Even though auto loans are fixed, payments are getting bigger because the price for all cars is rising, so if you are planning to finance a new car, you’ll shell out more in the months ahead.
Federal student loan rates are also fixed, so most borrowers won’t be impacted immediately by a rate hike. However, if you have a private loan, those loans may be fixed or have a variable rate tied to the Libor, prime or T-bill rates — which means that as the Fed raises rates, borrowers will likely pay more in interest, although how much more will vary by the benchmark.
That makes this a particularly good time to identify the loans you have outstanding and see if refinancing makes sense.
Hunt for higher savings rates
While the Fed has no direct influence on deposit rates, they tend to be correlated to changes in the target federal funds rate. As a result, the savings account rates at some of the largest retail banks are barely above rock bottom, currently a mere 0.07%, on average.

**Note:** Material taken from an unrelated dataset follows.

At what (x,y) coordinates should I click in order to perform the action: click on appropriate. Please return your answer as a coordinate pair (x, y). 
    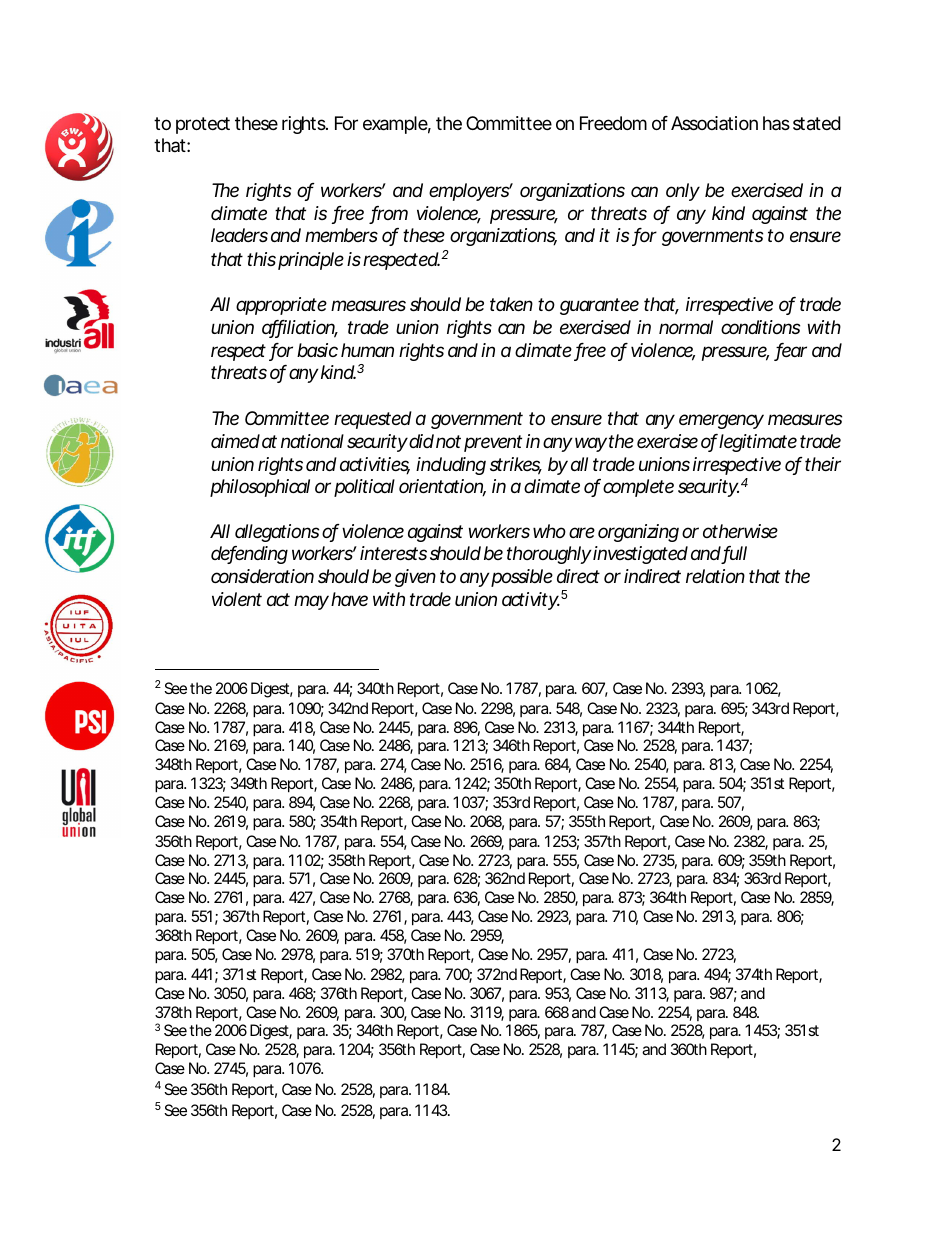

“The rates paid by bigger banks are largely unchanged, so where you have your savings is really important,” McBride said.
Thanks, in part, to lower overhead expenses, the average online savings account rate is closer to 1%, much higher than the average rate from a traditional, brick-and-mortar bank.
“If you have money sitting in a savings account earning 0.05%, moving that to a savings account paying 1% is an immediate twentyfold increase with further benefits still to come as interest rates rise,” according to McBride.
Top-yielding certificates of deposit, which pay about 1.5%, are even better than a high-yield savings account.
However, because the inflation rate is now higher than all of these rates, any money in savings loses purchasing power over time.
To that end, “one main opportunity out there is the possibility of buying some I bonds from the U.S. government,” Spatt said.
These inflation-protected assets, backed by the federal government, are nearly risk-free and pay a 9.62% annual rate through October, the highest yield on record.
Although there are purchase limits and you can’t tap the money for at least one year, you’ll score a much better return than a savings account or a one-year CD.
What’s coming next for interest rates
Consumers should prepare for even higher interest rates in the coming months.
Even though the Fed has already raised rates multiple times this year, more hikes are on the horizon as the central bank grapples with inflation.
While expectations for those increases had been quarter and half-point hikes at each meeting, the central bank could hand out further 50 or 75 basis point increases if inflation doesn’t start to cool down.